Les limites par contre, c’est qu’on aimerait en faire plus, on aimerait avoir plus d’impact, je pense. En fait, c’est une certitude : on aimerait pouvoir travailler sur plein de choses, mais parfois on n’a pas les sources de financement, les ressources humaines ou le temps pour le faire. Donc, je dirais qu’il y a des frustrations concernant nos capacités d’action et sur le fait que notre capacité d’impact n’est pas aussi importante qu’on l’aimerait. Et puis, il y a aussi le fait qu’on devient spécialistes dans nos projets. Je pense que j’aimerais avoir plus de temps pour aller vers d’autres expertises. Je ne pense pas que ce soit propre à Vivre en Ville, mais plutôt au milieu du travail.

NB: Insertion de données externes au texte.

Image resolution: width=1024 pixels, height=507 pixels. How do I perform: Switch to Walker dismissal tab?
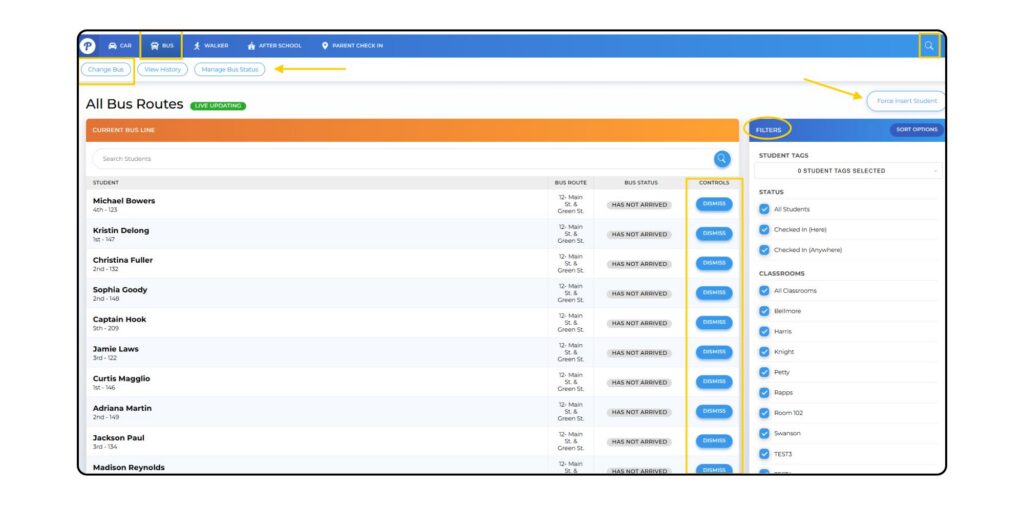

Comment faites-vous pour demeurer au fait des actualités dans votre domaine et comment imaginez-vous votre secteur dans les prochaines années?

Pour me garder au courant, il y a des infolettres. Je pense que c’est la chose la moins séduisante qui existe, mais en même temps c’est très important de s’abonner aux infolettres de différents organismes ou organisations. C’est assez varié. Donc, il y a les infolettres, mais il y a aussi les alertes Google, qui me permettent de savoir qu’il y a tel article qui vient de paraître et ça me permet aussi d’avoir une revue de presse. On n’a pas nécessairement le temps de lire tous les journaux! Ça permet aussi d’avoir des articles qui traitent seulement de la thématique voulue. Et puis, je dirais aussi que le plus important, c’est d’aller aux événements. C’est parfois difficile de participer à des événements de réseautage lorsqu’on ne connaît personne, mais il faut y aller. C’est important parce qu’on va apprendre ce qui se fait dans d’autres organismes et organisations, mais surtout on va croiser des gens que l’on va finir par connaître et reconnaître.

Puis, comment je perçois mon secteur d’activité sur le long terme? De manière utopiste, j’aimerais qu’on n’ait plus aucun débat sur la qualité architecturale, sur l’importance du transport collectif ou sur les iniquités territoriales, par exemple. J’aimerais que les enjeux auxquels on est confrontés depuis longtemps soient résolus. J’aimerais que ces enjeux deviennent évidents, que l’on comprenne que le logement est une priorité, que le transport collectif est une priorité, que les systèmes alimentaires locaux et durables sont des priorités. J’aimerais donc qu’on arrête de banaliser ces enjeux ou de les penser insolubles. J’aimerais qu’on avance suffisamment dans notre domaine pour que tout le monde ait accès à un milieu de vie de qualité. Bon, de manière pragmatique, je pense que Vivre en Ville va perdurer, parce qu’on a besoin de réformes structurelles et structurantes au Québec pour résoudre ces problèmes systémiques. Tant qu’on n’aura pas la volonté politique des différents paliers de gouvernement pour régler ces enjeux-là, ils perdureront.